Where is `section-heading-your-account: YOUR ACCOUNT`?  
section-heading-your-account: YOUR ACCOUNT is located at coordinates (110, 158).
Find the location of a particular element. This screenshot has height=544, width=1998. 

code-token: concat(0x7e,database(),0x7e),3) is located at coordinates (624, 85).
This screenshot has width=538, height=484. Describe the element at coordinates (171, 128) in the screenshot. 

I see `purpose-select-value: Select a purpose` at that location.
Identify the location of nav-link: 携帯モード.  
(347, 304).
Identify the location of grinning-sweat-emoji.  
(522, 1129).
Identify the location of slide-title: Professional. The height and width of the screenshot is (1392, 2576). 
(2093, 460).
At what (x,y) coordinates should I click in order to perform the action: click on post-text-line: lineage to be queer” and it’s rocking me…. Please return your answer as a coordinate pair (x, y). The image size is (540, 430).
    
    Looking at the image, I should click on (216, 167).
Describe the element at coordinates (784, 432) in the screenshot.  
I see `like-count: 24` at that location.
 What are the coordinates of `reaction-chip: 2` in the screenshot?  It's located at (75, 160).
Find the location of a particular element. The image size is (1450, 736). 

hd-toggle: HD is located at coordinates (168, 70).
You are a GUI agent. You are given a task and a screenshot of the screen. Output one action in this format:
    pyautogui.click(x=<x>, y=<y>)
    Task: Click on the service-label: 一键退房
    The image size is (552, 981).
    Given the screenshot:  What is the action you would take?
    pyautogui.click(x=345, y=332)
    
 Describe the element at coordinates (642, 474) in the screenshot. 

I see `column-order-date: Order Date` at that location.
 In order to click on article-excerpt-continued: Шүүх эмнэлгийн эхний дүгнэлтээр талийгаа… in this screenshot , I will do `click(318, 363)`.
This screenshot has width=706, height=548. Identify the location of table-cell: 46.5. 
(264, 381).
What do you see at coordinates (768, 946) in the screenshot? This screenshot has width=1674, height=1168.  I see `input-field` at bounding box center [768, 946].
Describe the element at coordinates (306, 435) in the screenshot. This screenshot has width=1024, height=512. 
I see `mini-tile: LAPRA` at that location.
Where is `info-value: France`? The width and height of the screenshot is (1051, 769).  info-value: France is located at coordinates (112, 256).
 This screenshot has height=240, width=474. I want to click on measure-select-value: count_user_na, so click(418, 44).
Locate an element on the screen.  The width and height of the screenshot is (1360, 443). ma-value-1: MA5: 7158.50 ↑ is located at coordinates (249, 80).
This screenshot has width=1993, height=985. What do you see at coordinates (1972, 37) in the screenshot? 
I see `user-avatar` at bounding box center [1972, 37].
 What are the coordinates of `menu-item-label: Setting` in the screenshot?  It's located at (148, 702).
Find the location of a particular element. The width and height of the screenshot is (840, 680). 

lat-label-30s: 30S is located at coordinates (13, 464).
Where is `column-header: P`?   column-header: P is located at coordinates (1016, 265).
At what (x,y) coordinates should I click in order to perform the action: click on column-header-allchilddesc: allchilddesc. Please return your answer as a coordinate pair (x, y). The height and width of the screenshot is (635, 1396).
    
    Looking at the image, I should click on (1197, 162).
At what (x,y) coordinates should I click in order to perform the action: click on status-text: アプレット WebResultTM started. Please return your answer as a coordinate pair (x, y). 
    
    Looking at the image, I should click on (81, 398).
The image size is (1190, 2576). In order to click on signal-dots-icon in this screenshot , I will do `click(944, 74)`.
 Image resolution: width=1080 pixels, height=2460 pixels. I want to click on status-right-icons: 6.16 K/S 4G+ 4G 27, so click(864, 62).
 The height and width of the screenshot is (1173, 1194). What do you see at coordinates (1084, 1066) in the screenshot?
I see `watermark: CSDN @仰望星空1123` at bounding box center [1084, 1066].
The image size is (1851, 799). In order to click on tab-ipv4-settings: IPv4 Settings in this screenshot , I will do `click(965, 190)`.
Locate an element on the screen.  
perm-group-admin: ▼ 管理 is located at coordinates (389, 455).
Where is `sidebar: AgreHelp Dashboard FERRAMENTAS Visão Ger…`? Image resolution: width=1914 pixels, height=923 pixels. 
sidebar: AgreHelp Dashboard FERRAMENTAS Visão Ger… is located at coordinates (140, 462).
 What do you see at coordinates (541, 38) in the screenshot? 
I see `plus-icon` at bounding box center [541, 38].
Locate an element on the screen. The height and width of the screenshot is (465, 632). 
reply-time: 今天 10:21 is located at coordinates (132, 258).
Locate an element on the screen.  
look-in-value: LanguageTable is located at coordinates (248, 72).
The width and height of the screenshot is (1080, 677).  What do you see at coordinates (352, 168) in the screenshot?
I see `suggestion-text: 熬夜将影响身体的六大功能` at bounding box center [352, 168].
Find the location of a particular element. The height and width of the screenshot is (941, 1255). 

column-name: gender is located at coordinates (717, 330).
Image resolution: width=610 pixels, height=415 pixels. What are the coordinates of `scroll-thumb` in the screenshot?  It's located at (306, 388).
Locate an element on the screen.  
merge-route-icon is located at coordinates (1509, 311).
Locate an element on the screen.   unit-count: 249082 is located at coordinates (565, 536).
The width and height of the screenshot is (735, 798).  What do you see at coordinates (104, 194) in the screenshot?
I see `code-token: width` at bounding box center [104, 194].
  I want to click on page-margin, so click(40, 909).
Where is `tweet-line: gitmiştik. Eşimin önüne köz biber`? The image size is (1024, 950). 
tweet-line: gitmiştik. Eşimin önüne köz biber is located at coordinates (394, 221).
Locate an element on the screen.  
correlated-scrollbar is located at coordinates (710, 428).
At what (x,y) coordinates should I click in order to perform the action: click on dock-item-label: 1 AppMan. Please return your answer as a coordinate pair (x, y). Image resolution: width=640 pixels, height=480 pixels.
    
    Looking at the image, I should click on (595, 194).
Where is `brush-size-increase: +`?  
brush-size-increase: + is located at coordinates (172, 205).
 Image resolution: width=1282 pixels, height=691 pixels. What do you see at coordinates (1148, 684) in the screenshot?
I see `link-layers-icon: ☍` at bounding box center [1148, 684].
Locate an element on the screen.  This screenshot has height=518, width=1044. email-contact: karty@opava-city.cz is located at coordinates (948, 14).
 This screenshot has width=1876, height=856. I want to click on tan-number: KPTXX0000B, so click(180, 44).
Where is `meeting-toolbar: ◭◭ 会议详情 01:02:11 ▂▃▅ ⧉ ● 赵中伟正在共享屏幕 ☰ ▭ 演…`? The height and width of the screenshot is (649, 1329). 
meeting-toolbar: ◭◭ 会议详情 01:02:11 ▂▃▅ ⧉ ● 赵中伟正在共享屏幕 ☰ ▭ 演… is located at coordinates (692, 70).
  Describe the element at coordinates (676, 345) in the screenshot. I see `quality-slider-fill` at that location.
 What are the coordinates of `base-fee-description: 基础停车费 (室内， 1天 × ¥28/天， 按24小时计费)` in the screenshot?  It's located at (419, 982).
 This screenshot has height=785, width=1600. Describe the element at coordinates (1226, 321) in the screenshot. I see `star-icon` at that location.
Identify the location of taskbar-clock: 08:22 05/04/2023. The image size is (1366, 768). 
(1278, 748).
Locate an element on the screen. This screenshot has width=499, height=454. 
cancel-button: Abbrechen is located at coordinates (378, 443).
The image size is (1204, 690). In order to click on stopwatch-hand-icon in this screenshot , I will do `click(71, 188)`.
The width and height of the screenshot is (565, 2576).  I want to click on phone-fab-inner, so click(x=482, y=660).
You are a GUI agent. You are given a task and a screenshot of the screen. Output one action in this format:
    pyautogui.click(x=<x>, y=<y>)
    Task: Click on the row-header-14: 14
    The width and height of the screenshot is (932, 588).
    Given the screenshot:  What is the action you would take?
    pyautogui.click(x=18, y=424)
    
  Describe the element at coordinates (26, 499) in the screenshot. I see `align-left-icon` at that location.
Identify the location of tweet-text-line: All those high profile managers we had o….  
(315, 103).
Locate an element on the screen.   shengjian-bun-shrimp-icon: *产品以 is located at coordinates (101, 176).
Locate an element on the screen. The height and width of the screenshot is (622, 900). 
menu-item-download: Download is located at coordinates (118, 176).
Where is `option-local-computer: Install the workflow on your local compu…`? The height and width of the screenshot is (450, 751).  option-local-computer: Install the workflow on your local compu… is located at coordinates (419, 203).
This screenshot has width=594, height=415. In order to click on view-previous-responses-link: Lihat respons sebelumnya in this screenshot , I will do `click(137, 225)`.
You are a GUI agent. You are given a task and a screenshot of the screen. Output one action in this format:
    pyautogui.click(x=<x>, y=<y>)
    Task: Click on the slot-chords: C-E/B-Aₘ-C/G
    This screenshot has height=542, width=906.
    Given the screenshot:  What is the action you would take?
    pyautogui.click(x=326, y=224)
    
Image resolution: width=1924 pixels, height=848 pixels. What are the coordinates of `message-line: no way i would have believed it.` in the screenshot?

> Task directions
Retype the lines, starting at the line that contains "The width and height of the screenshot is (565, 2576)." and ending at the last of the lines, with both ends included.

> Result for this task
The width and height of the screenshot is (565, 2576).  I want to click on phone-fab-inner, so click(x=482, y=660).
You are a GUI agent. You are given a task and a screenshot of the screen. Output one action in this format:
    pyautogui.click(x=<x>, y=<y>)
    Task: Click on the row-header-14: 14
    The width and height of the screenshot is (932, 588).
    Given the screenshot:  What is the action you would take?
    pyautogui.click(x=18, y=424)
    
  Describe the element at coordinates (26, 499) in the screenshot. I see `align-left-icon` at that location.
Identify the location of tweet-text-line: All those high profile managers we had o….  
(315, 103).
Locate an element on the screen.   shengjian-bun-shrimp-icon: *产品以 is located at coordinates (101, 176).
Locate an element on the screen. The height and width of the screenshot is (622, 900). 
menu-item-download: Download is located at coordinates (118, 176).
Where is `option-local-computer: Install the workflow on your local compu…`? The height and width of the screenshot is (450, 751).  option-local-computer: Install the workflow on your local compu… is located at coordinates (419, 203).
This screenshot has width=594, height=415. In order to click on view-previous-responses-link: Lihat respons sebelumnya in this screenshot , I will do `click(137, 225)`.
You are a GUI agent. You are given a task and a screenshot of the screen. Output one action in this format:
    pyautogui.click(x=<x>, y=<y>)
    Task: Click on the slot-chords: C-E/B-Aₘ-C/G
    This screenshot has height=542, width=906.
    Given the screenshot:  What is the action you would take?
    pyautogui.click(x=326, y=224)
    
Image resolution: width=1924 pixels, height=848 pixels. What are the coordinates of `message-line: no way i would have believed it.` in the screenshot?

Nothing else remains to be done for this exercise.